## Problem requirements
Reproduce all of the items below word for word, leaving out the pictures.

Target position records:
--*--

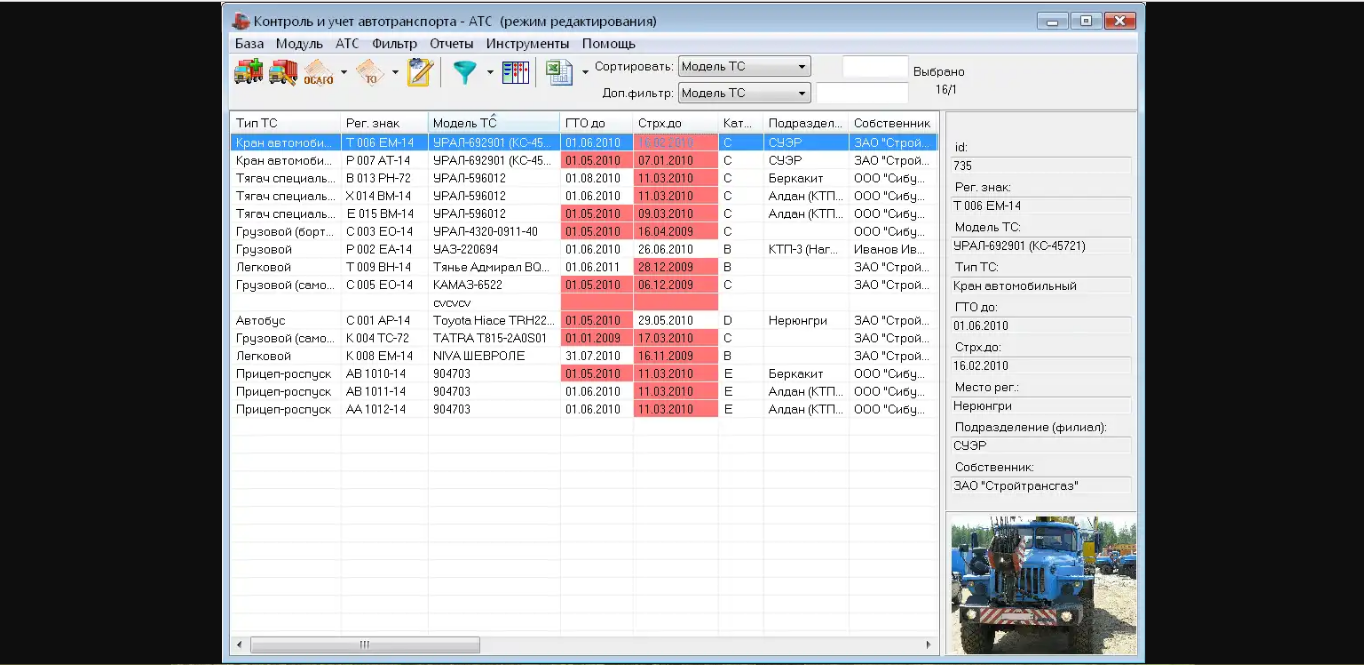Click the edit vehicle truck icon
The height and width of the screenshot is (665, 1364).
pyautogui.click(x=283, y=72)
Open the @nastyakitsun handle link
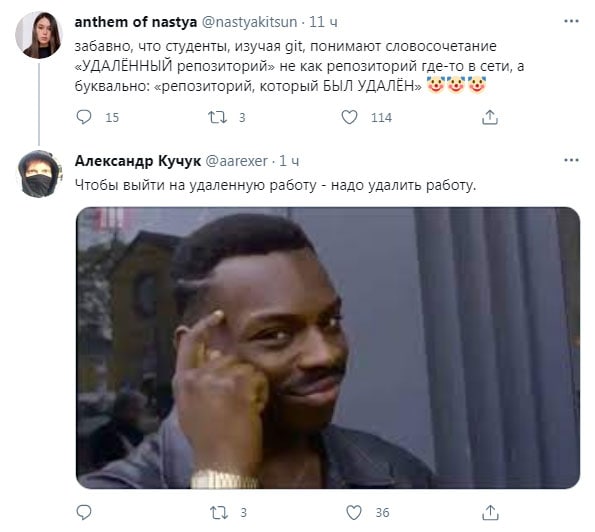Image resolution: width=595 pixels, height=532 pixels. (249, 22)
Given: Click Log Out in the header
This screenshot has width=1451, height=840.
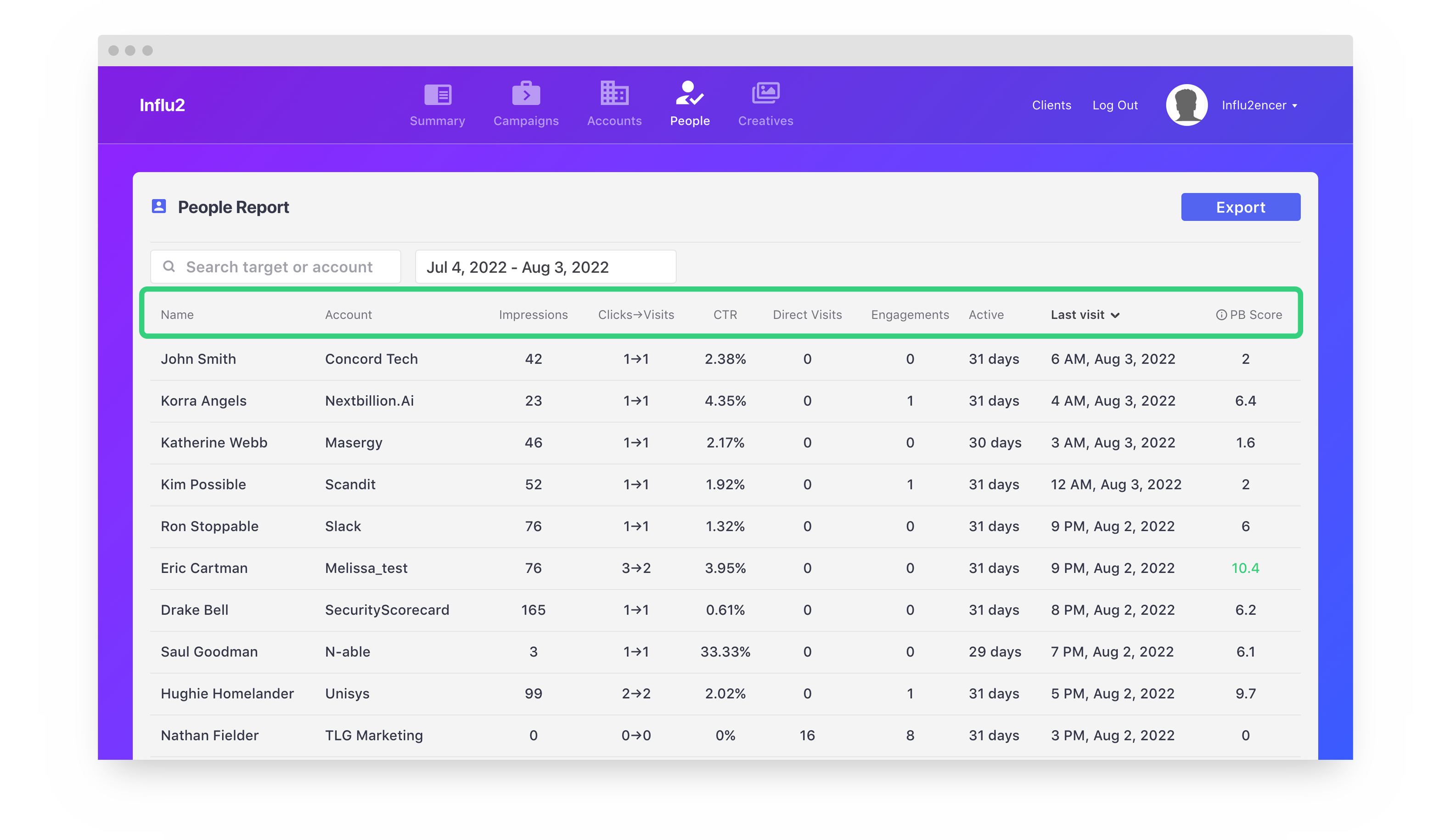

--*--

## Complete output
Click the edit vehicle truck icon
The height and width of the screenshot is (665, 1364).
pyautogui.click(x=283, y=72)
Open the @nastyakitsun handle link
Image resolution: width=595 pixels, height=532 pixels. (249, 22)
Given: Click Log Out in the header
This screenshot has width=1451, height=840.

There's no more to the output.